Abre os olhos. Tira a espada cravada na pedra e apunhala a pessoa que estás a beijar. Apunhala-te. E à sociedade, vê como o sangue que desliza é a única cor verdadeira que alguma vez poderás ver nela. E depois apunhala este próprio pensamento. Faz a tua revolução permanente, destrói-te dia após dia ou, como diria Ricardo Reis, e perdoem-me a falta de precisão e posterior extrapolação, ergue a vida como quem ergue castelos de areia, ergue a vida pelo gosto de construir castelos de areia e aceita que o mar os vai destruir ciclicamente.
Talvez assim construamos um dia a ideia de qual a profundidade que se alcança com o beijo de uma mulher. Mas que no dia seguinte o mar venha e a destrua de novo, no dia seguinte mais uma vez grites 'perdoa-me pai, eu pequei', 'eu sou pecador, mea culpa, mea culpa'. Grita criança, grita e louva a Deus, desafio-te a creres em Deus como a entidade responsável por eliminar todos os dias as ideias que constróis sobre qual a profundidade que se alcança com o beijo de uma mulher. E, no dia que assim fizeres, poderás atingir, leia-se não perceber, a profundidade que se alcança com o beijo de uma mulher, tal como no dia seguinte e no dia a seguir ao seguinte. E entende que isto não é uma questão da lamechice de teres que estar atento à eterna novidade do mundo, o mundo não é eternamente novo, aliás já existia antes e existirá depois de ti, o mundo não é eternamente novo, tu é que és eternamente estúpido.
(Tira a mão do queixo, está na hora das cabeças rolarem.)

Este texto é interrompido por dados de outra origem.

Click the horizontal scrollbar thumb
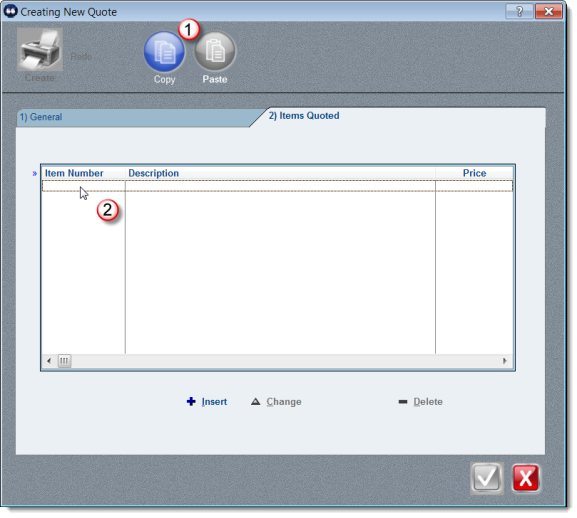The image size is (577, 518). pos(64,361)
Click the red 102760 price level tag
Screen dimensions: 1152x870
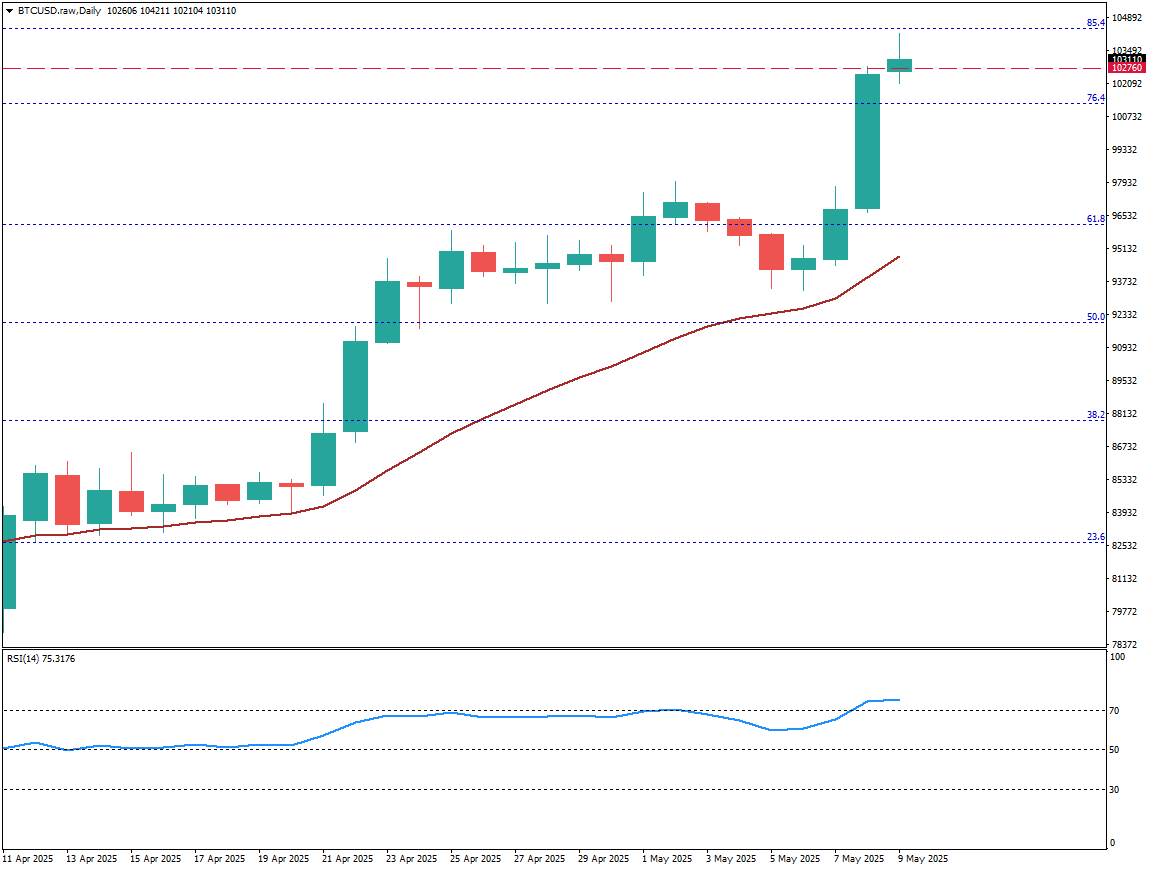click(1127, 69)
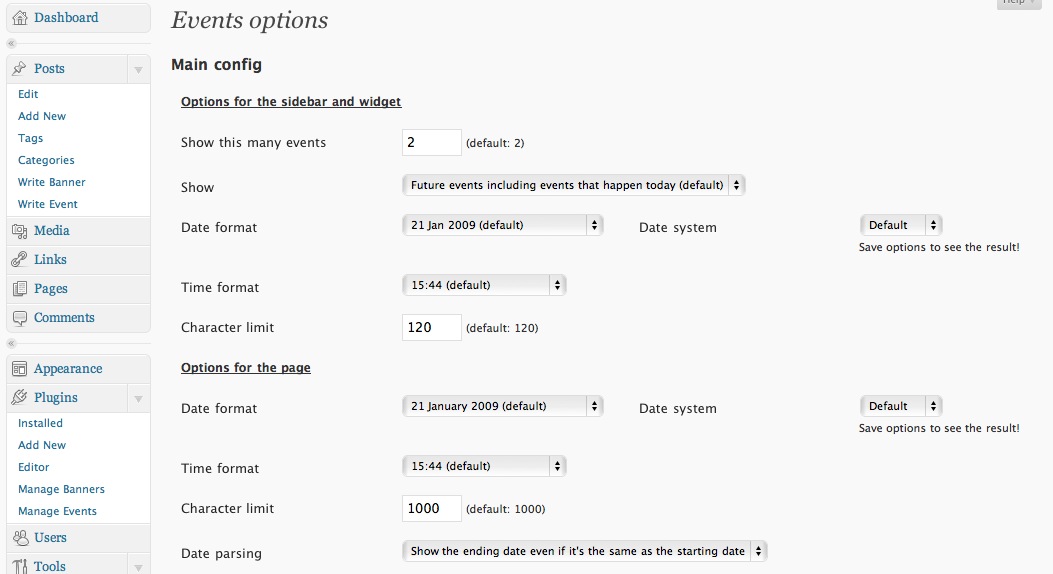
Task: Open the Show events dropdown
Action: pyautogui.click(x=573, y=185)
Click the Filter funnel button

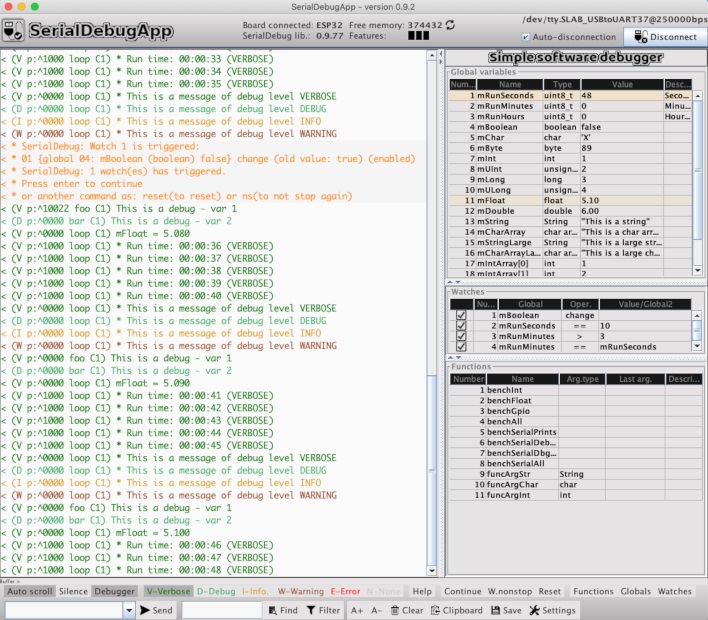pos(323,610)
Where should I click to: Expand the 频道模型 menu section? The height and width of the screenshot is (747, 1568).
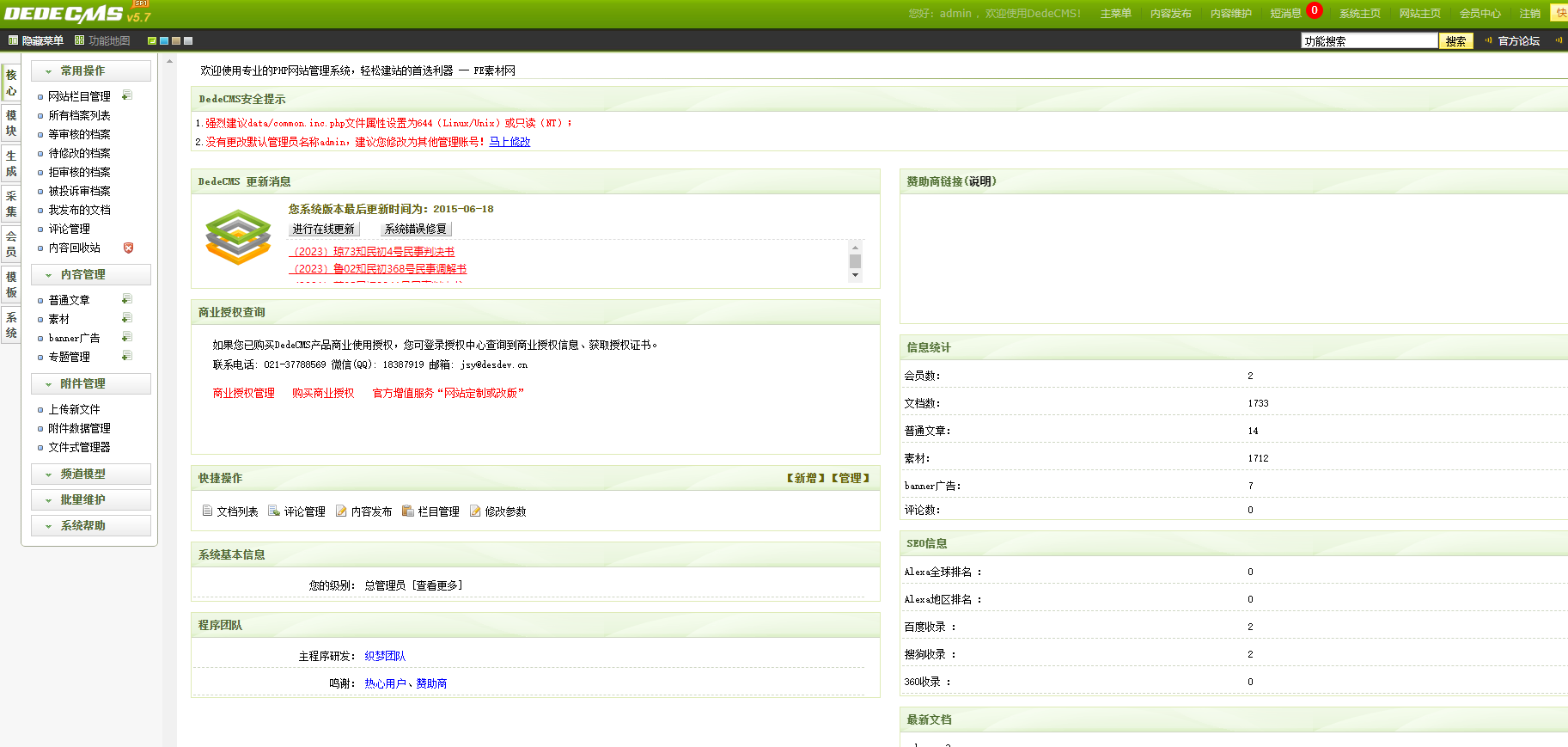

segunda-feira, 17 de janeiro de 2011

Mário

Noite após noite, o ferreiro massacrava o ferro com o martelo. Julga-se um farol intermitente, uma sequência soluçada de imagens na parede, a luz do clarão que se esbate contra ele e atrasa-se a pintar na parede a sua sombra. Assim é o fardo de ser poeta, condenado a Hefesto, a que a parede revele a nossa lavoura sendo ela sempre a falta de luz, a nossa sombra, a nossa culpa, a nossa limitação. Levar a metáfora até as suas últimas consequências, selar com a nossa vida a nossa obra, fazer com que o clarão trespasse o nosso corpo, dando a toda a parede o leque das cores vivas, da carne; carnívoras portanto, carnívoras ao ponto de nos consumirem a carne, porque assim se canta o último poema, assim se escreve a tragédia, com o sangue, o nosso sangue, o drama em gente, o nosso drama, a nossa vida, a busca louca de quem sabe que não é Deus e que toda a obra apenas padece de autor. Esta é a linha, a fronteira, quem a transpõe sabe, deita o corpo na mesa, como que uma mulher que se entrega e espera.